SYNOPSIS: During a recent visit to the border areas near southern Lebanon, the Israeli Defence Minister, Mr. Shimon Peres, said the movement could be the beginning of an open bridges policy between the two countries Israeli clinics along the border have treated more than 2,000 Lebanese villagers in the past eight weeks.
Lebanese vehicles crossing the border have their licence plates covered with temporary Israeli plates. The southern Lebanese are reported to have said they feel the shortage of food and fuel more than the war itself since their supply lines from Beirut had been cut. The possibility has also been raised by Israelis for buying produce which Lebanese farmers can no longer market in Beirut. Tobacco -- an important Lebanese crop -- is already being bought by a Israeli cigarette monopoly.

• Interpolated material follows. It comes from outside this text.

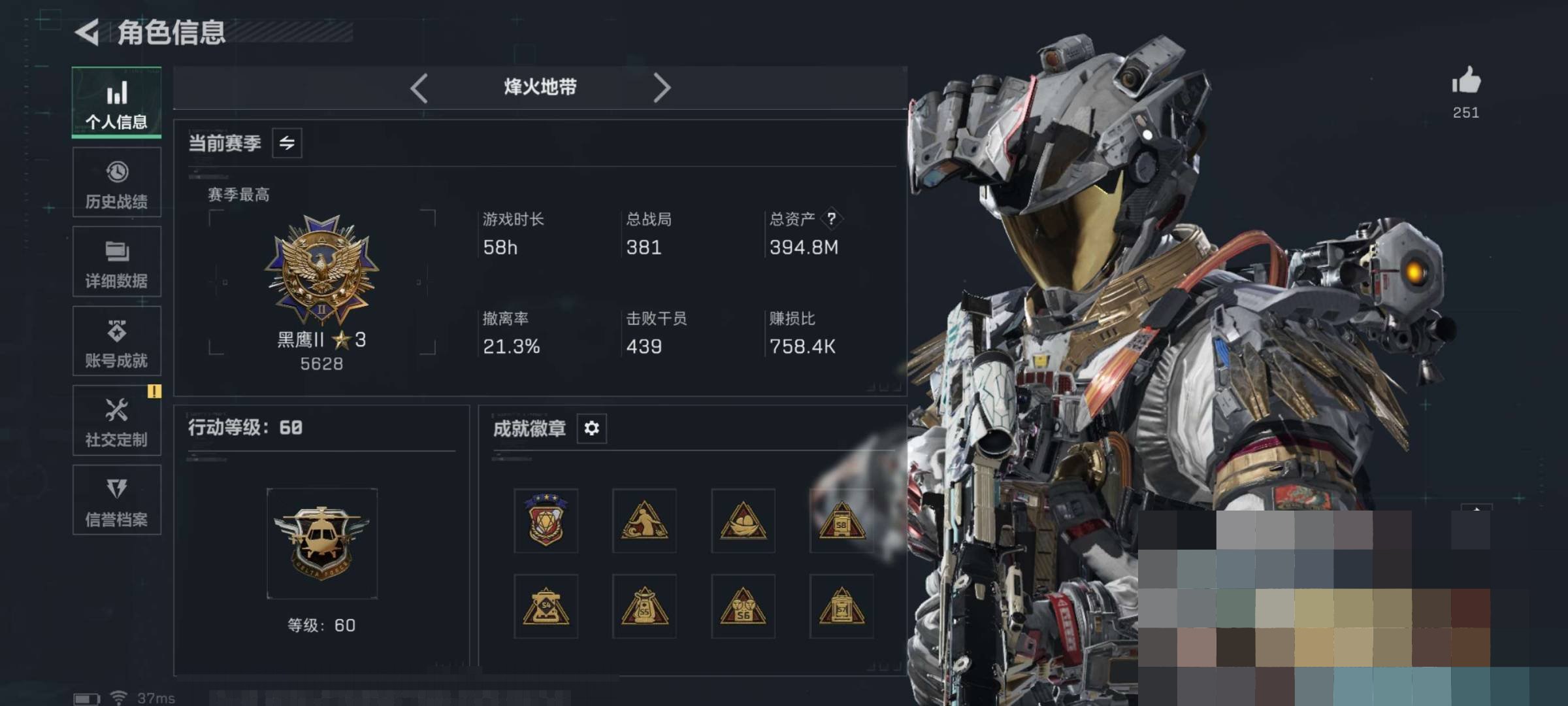
Task: Click the 总资产 question mark help icon
Action: [831, 218]
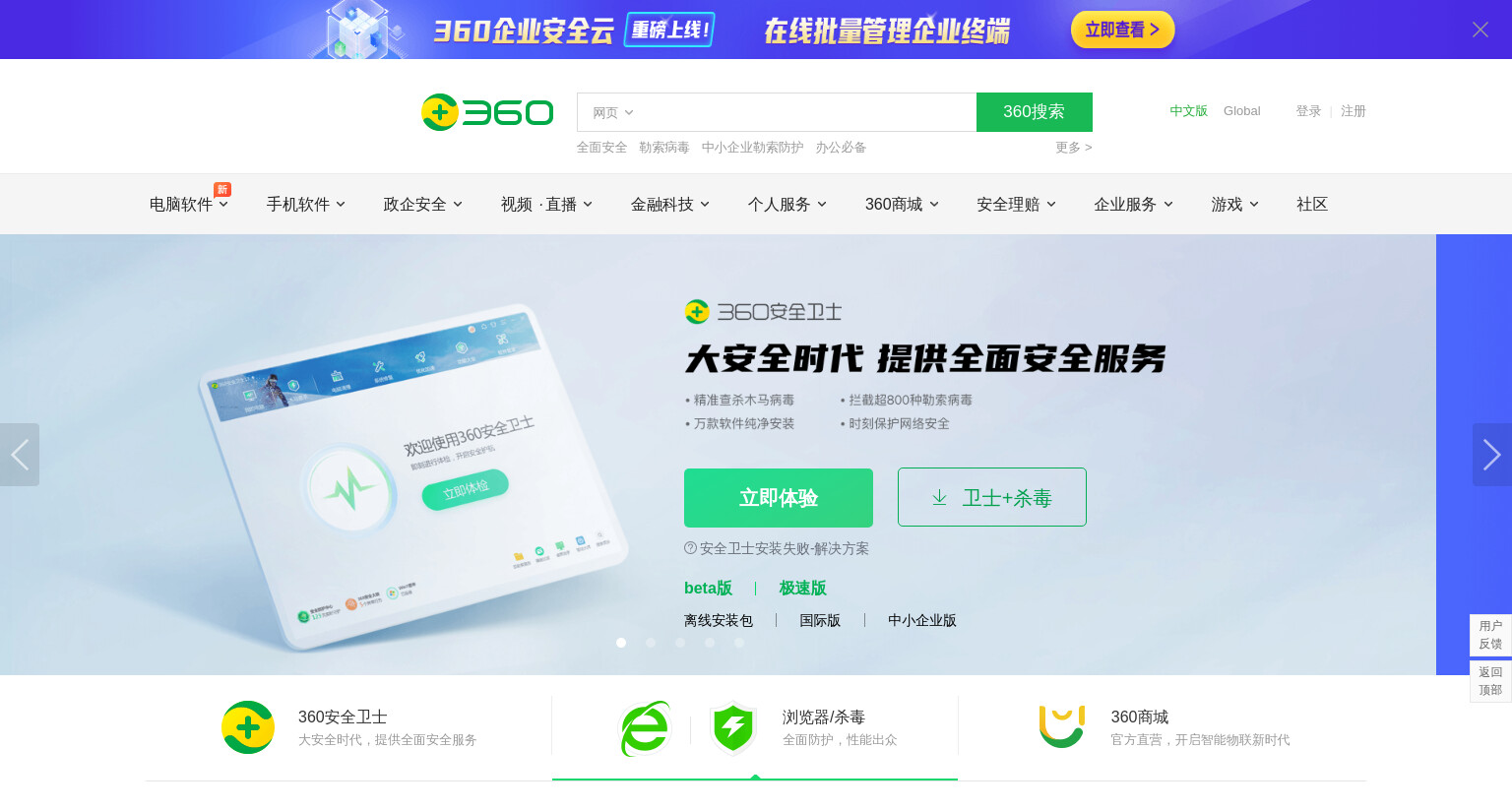
Task: Expand the 企业服务 navigation menu
Action: pos(1134,205)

Among the goods sought by the Lebanese are basic food stuffs. Also car spare parts, fuel and liquefied gas. Israel has already given some goods and services free to Lebanon in the form of humanitarian aid. Poultry is a popular item of exchange for Lebanese currency. In the nearby Israeli town of Kiryat Shmona the centre of Lebanese trading is the Hamashbir store. It is here they can buy the oil, sugar, flour and salt, as well as bread. Lebanese pounds are accepted in exchange for credit notes and United States dollars are coming across the border too. Visnews reporters there say the good relations being established in this way are not new but existed long before the state of Israel came into being.